On March 12, the touring production of Peter Morgan’s play Frost/Nixon with Alan Cox and Stacy Keach in the title roles opens at the Ahmanson Theatre in Los Angeles, and this weekend Keach talked about the experience of portraying RN with the Orange County Register’s Paul Hodgins. The acclaimed actor acknowledges that “I’ve always been biased against Nixon – ever since the ’70s and Watergate,” but points out that since signing on to the production, “I’ve really come to understand him a little better […] I find myself having a lot more sympathy for him than when I first took this role.”
Keach also reveals that he has avoided seeing Ron Howard’s film of Frost/Nixon, and says of the play:

“It’s designed to work in the theater. It’s so much about how the media affects our lives and how image is such an important part of being on TV […] When you see it in the theater you get the live image and the projected image simultaneously as if you’re at a concert or a sporting event. I think it makes the experience much more dynamic.”

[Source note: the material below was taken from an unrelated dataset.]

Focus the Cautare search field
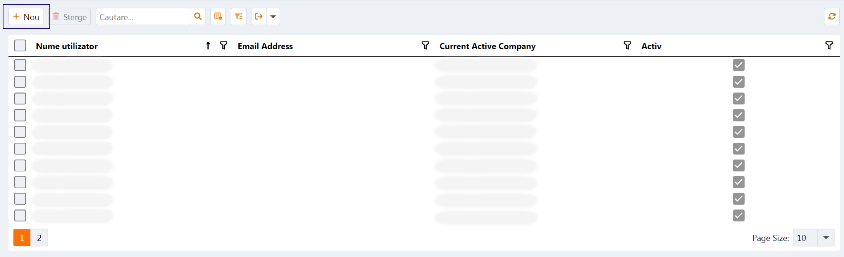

And, having seen both play and film, I can confirm that the use of a giant TV screen onstage to display Keach’s close-ups, as he works his way through the drama’s cathartic confrontation over Watergate, has a power that is missing from the film, where the juxtaposition of TV monitors with Frank Langella sitting in the living-room set somewhat detracts from the effectiveness of his performance.

Keach also expresses a fondness for the wholly invented scene in which an inebriated RN phones David Frost at his hotel. This is rather understandable, since the scene, as much as it varies from what President Nixon would have said or done, gives Keach a chance to do a virtuoso turn on the boards.